İhsan Eliaçık hoca, Türkiye'de Ebuzer anlayış ve iradesinde bir lidere ihtiyaç duyulduğunu söyledi.

31 Mart 2015 Salı 00:51
'TÜRKİYE'YE EBUZER LAZIM...''

 Eliaçık hoca, İslam'ın sosyal yanının Türkiye'nin bugünkü kültürel ikliminde ve siyasal realitesindeki karşılığını değerlendirdi. Ülkede dini ve sol çevrelerin üzerinde öteden beri planlı ve yoğun çalışmalar yürütüldüğünü kaydeden Eliaçık hoca, " Dini çevreler anti- komünistleştirilirken, sol çevreler din dışılaştırılmıştır. Bu konuda planlı bir çaba sözkonusudur. İyiden iyiye bir tezgahtan geçtiklerini iki tarafından da kabul etmesi gerekiyor. Ondan sonra bir şeyler yapabiliriz. Şu an biz bu dayatılmış iklimi değiştirmeye ve yeni bir iklim oluşturmaya çalışıyoruz. Karşılığı henüz zayıf ama gün geçtikçe güçleniyor. Esasında hükümetin yönettiği siyasal alanın panzehiri bu düşüncedir. Esas muhafelet bu tartışmaların yarattığı iklimden çıkacak. Ne ulusalcılık ne de dindışılaştırılmış sol bunu yapamaz, ontolojileri müsait değil. Mauviye’ye Ebuzer lazım, Che Guevara değil. Peygamberimizin yakın arkadaşı Ebuzer, Muaviye'nin sarayına gitti. Beyaz Saray'dı adı. 'Her kim kenz ediyorsa, biriktiriyorsa ve bunu Allah yolunda yani kamu için, yoksul için, muhtaçlar için harcamıyorsa ve bunu her kim yapıyorsa hahamda, papaz da odur' dedi. Bu ayeti bizzat Muaviye'nin yüzüne karşı söyledi. Bunun karşılığında Ebuzer, Hazreti Osman zamanında sürgüne gönderildi ve çölde açlıktan öldü. Ebuzer şimdi ıssız çölde yalnız, fakat görkemli yatıyor. Onun mesajını ne Emevi, ne Abbasi, ne Osmanlı İmparatorluğu vermemiştir. Maalesef onlar Muhammed'in dinini ters yüz etmişlerdir" dedi.

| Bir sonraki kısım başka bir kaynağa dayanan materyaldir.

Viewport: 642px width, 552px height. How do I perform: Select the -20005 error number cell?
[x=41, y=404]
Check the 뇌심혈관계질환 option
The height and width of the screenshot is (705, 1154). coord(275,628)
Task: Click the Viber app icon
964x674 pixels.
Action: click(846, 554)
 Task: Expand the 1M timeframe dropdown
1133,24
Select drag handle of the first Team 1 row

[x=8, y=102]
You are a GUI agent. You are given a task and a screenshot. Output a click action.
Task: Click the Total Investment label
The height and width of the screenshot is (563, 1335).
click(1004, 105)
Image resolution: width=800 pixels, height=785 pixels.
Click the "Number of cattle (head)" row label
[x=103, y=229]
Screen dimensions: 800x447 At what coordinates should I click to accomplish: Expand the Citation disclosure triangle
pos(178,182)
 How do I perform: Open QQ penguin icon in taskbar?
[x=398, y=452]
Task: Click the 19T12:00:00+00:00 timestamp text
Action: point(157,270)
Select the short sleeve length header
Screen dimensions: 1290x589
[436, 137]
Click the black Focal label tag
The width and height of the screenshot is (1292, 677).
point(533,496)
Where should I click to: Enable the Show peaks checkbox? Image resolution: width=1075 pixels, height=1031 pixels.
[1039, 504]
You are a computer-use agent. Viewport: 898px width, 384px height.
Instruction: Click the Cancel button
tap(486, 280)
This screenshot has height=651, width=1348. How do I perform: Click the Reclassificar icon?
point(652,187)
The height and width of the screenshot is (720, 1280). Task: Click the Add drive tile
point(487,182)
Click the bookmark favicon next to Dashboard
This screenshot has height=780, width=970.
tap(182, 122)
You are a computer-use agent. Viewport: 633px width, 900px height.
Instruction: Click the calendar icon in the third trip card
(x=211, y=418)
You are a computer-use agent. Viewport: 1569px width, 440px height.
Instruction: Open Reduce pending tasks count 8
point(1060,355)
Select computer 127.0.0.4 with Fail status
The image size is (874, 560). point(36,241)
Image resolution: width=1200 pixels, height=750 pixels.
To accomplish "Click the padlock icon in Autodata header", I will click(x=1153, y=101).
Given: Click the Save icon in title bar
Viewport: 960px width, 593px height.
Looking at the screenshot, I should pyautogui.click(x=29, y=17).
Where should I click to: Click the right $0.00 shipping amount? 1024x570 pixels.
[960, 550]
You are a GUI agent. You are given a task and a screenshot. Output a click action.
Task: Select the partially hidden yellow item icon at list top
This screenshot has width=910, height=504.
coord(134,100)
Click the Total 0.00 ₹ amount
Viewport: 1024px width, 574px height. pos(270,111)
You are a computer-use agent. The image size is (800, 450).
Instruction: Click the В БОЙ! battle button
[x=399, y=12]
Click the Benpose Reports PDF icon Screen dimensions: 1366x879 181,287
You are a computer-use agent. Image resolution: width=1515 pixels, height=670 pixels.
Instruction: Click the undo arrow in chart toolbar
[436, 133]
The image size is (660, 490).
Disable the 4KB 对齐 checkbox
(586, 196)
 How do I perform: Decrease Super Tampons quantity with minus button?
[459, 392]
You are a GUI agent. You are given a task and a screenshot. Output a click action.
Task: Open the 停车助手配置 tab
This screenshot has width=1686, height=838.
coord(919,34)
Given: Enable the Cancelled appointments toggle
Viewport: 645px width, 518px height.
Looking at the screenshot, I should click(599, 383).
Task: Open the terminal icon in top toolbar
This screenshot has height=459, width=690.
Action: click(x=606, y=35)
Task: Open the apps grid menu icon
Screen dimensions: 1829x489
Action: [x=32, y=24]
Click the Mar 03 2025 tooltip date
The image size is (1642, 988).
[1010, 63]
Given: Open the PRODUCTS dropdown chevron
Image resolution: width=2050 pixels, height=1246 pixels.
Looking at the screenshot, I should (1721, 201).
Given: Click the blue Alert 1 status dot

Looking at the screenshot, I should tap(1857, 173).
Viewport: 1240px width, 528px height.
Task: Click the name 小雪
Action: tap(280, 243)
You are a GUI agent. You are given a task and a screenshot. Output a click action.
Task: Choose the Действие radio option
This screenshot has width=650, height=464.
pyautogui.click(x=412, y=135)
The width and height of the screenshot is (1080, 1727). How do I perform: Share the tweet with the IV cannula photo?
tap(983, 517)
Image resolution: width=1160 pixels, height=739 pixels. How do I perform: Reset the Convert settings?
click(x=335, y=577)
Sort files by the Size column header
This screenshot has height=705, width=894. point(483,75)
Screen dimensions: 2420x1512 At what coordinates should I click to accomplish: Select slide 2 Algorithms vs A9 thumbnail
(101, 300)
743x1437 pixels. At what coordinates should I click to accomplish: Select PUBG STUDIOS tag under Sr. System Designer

"DURUŞUM POLİTİK DEĞİL..."
İktidara karşı sergilediği duruşun kesinlikle politik olmadığını, tarihsel ve dinsel kökleri bulunduğunu kaydeden Eliaçık hoca, " Bizim yaptığımız esasında politik bir muhalefet değil. Tarihsel ve dinsel kökleri çok derinlerde olan bir hesabın son halkası belki. Bu iş tarihsel, dinsel, siyasal, kültürel bir çok alanda artarak sürecek. Durum Ali Şeriati’nin dediği gibi ‘dine karşı dinin” vaziyet alması ve bu kaçınılmaz. Ben 2003’de, AKP iktidarının ikinci yılında tavır aldım. AKP’ye insaf gereği bir yıllık süre vermiştim. Beklediğim gibi çıkmadılar. Müslüman aydınlara baktığınızda onlar politika yapıyordu. Biz siyasal ve kültürel tedahül yapıyoruz. Tedahül iç içe geçme, birbirini etkileme ve etkilenme, birbinin dünyasına sahici olarak girme demektir. Onların hepsi sahteydi. Ortak platform olmaz ortak vicdan lazım çünkü" diye konuştu. 


EBUZER EL GIFARİ KİMDİR?

Ebu Zerr, Peygamberin vefatından sonraki halifelik ihtilafında Ali bin Ebu Talib'in sadık bir destekçisiydi. Tanınmış Şii ve Sünni tarihçiler bu konuda mutabıktır.

Tarihçi Wilfred Madelung'a göre, Ebu Zerr, Osman bin Affan'ın hilafeti esnasında halifenin gözünden düşmüştür. Osman bin Affan kendi akrabalarını İslam Devleti'nin değişik vilayetlerine vali olarak tayın ediyordu ve onlara beytülmal'den para kaynağı sağlıyordu. Ebu Zerr bu davranışın İslam'ın prensiplerine aykırı olduğunu görüşünü savunuyordu.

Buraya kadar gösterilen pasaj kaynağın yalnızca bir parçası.